TASK BRIEF: Copy every line of the records below that holds the word "agent".

Collected data:
"""
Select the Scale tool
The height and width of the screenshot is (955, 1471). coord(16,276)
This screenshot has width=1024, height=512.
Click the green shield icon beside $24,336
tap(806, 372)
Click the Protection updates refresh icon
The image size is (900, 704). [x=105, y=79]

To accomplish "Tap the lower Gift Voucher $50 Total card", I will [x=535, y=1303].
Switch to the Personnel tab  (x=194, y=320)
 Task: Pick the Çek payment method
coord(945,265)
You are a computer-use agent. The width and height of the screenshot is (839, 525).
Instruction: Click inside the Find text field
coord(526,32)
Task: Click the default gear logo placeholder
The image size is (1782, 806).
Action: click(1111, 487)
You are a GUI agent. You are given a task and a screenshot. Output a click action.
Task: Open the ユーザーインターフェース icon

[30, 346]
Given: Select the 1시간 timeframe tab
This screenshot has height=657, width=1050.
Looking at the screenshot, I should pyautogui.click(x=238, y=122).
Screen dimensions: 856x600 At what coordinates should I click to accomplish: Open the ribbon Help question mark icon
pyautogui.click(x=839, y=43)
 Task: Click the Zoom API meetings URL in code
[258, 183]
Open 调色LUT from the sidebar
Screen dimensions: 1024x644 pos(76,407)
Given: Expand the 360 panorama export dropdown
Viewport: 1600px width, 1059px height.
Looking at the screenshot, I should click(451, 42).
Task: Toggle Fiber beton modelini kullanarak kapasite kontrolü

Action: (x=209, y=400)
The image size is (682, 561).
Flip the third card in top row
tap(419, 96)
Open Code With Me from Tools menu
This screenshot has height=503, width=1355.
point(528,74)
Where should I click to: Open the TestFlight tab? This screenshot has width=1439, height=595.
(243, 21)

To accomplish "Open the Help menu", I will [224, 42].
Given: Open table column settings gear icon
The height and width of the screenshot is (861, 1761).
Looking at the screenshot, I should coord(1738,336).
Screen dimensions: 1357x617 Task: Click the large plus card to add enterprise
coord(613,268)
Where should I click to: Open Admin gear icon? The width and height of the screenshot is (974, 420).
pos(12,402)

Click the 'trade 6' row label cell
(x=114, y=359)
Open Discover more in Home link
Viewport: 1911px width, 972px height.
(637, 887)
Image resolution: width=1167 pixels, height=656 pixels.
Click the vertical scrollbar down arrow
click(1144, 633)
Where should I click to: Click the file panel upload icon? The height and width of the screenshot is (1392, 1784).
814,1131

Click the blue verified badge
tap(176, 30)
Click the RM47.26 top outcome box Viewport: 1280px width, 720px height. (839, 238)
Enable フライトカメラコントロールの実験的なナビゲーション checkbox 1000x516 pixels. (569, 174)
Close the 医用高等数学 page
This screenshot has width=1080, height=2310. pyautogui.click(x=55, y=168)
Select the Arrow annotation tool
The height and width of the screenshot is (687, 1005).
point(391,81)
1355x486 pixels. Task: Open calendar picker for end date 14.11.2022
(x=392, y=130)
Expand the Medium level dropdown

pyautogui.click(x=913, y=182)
"""
ANSWER FOR THIS EXERCISE:
You are a computer-use agent. The width and height of the screenshot is (839, 525).
You are a GUI agent. You are given a task and a screenshot. Output a click action.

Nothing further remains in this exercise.